Imputed income on health insurance premium for K-1

Hi,

 

I am a partner at a large partnership. I get a K-1 from them. Starting this year, they pay for my health insurance but counts it as imputed income. Basically, it increased the guaranteed income and self-employment income in boxes 4a and 14a on my K1. 

 

As far as I can see, Turbotax was able to deduct most of the increased taxes from this imputed income on Schedule 1 as self-employed health insurance coverage. However, there is a small portion (~3%) of this imputed income that is added to my taxes, compared to last year when I didn't get health insurance from them (my ordinary income did not change from last year, so I can clearly see where the difference was). I assume this is from the increase in self-employment income and the associated self-employment tax. 

 

Does this sound right? I am happy that most of the tax on the imputed income was deducted since it was health insurance; but it appears I am still responsible for the self-employment tax portion of it? Or is there a way to deduct that portion too?

 

Thank you!

 

 

Anonymous
Not applicable

Deductions & credits

a partnership can not deduct partner health insurance  - it is treated as a guaranteed payment.   the additional income on the K-1 you pick up is offset by the deduction on your 1040 for SE health insurance (schedule 1 line 16). in addition 1/2 of all SE tax is deducted automatically by TT  on schedule 1 line 14.

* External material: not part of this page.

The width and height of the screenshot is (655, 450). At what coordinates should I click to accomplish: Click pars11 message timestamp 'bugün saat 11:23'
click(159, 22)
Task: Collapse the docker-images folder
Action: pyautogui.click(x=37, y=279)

from instructions for form 1065:

Guaranteed payments are payments made by a partnership to a partner that are determined without regard to the partnership's income. Some examples of guaranteed payments to partners include:
Payments for salaries, health insurance, ....

Deductions & credits

Thanks. Yes I understand the deductions on Schedule 1 Line 16. But it appears my taxes went up slightly anyway at about 3% of the additional imputed income from the health insurance premium. I think this may have been from the self employment tax for the extra total self employment income which came from the guaranteed payments, which gets taxed at 2.9% after $132,900. Does that sound right?